## Records excerpted from a collection

== Segment start ==

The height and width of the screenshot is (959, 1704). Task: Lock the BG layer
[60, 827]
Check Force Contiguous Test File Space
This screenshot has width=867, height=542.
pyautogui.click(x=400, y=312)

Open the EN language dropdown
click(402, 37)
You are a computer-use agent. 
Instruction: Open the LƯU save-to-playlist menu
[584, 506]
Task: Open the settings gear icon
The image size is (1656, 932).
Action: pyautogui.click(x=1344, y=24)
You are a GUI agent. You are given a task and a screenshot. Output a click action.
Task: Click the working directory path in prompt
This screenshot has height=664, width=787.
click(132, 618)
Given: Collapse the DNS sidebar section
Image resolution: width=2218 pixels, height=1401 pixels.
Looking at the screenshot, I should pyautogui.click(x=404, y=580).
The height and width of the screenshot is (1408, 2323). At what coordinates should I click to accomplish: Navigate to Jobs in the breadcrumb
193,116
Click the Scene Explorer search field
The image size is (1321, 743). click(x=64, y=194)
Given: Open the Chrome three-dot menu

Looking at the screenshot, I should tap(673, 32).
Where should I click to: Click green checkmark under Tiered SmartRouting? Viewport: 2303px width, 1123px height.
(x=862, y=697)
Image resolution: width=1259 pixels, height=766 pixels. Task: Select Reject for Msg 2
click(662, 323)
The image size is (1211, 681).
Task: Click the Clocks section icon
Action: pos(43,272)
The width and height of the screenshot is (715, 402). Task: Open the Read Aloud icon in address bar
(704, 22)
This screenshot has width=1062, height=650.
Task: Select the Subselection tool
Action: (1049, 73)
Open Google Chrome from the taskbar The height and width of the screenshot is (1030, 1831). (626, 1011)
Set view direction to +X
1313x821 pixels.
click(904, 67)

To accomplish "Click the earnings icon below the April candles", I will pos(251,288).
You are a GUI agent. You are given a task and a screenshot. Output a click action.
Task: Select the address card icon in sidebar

== Segment end ==

## Work task
Quote every entry exactly.

## Task result
The height and width of the screenshot is (959, 1704). Task: Lock the BG layer
[60, 827]
Check Force Contiguous Test File Space
This screenshot has width=867, height=542.
pyautogui.click(x=400, y=312)

Open the EN language dropdown
click(402, 37)
You are a computer-use agent. 
Instruction: Open the LƯU save-to-playlist menu
[584, 506]
Task: Open the settings gear icon
The image size is (1656, 932).
Action: pyautogui.click(x=1344, y=24)
You are a GUI agent. You are given a task and a screenshot. Output a click action.
Task: Click the working directory path in prompt
This screenshot has height=664, width=787.
click(132, 618)
Given: Collapse the DNS sidebar section
Image resolution: width=2218 pixels, height=1401 pixels.
Looking at the screenshot, I should pyautogui.click(x=404, y=580).
The height and width of the screenshot is (1408, 2323). At what coordinates should I click to accomplish: Navigate to Jobs in the breadcrumb
193,116
Click the Scene Explorer search field
The image size is (1321, 743). click(x=64, y=194)
Given: Open the Chrome three-dot menu

Looking at the screenshot, I should tap(673, 32).
Where should I click to: Click green checkmark under Tiered SmartRouting? Viewport: 2303px width, 1123px height.
(x=862, y=697)
Image resolution: width=1259 pixels, height=766 pixels. Task: Select Reject for Msg 2
click(662, 323)
The image size is (1211, 681).
Task: Click the Clocks section icon
Action: pos(43,272)
The width and height of the screenshot is (715, 402). Task: Open the Read Aloud icon in address bar
(704, 22)
This screenshot has width=1062, height=650.
Task: Select the Subselection tool
Action: (1049, 73)
Open Google Chrome from the taskbar The height and width of the screenshot is (1030, 1831). (626, 1011)
Set view direction to +X
1313x821 pixels.
click(904, 67)

To accomplish "Click the earnings icon below the April candles", I will pos(251,288).
You are a GUI agent. You are given a task and a screenshot. Output a click action.
Task: Select the address card icon in sidebar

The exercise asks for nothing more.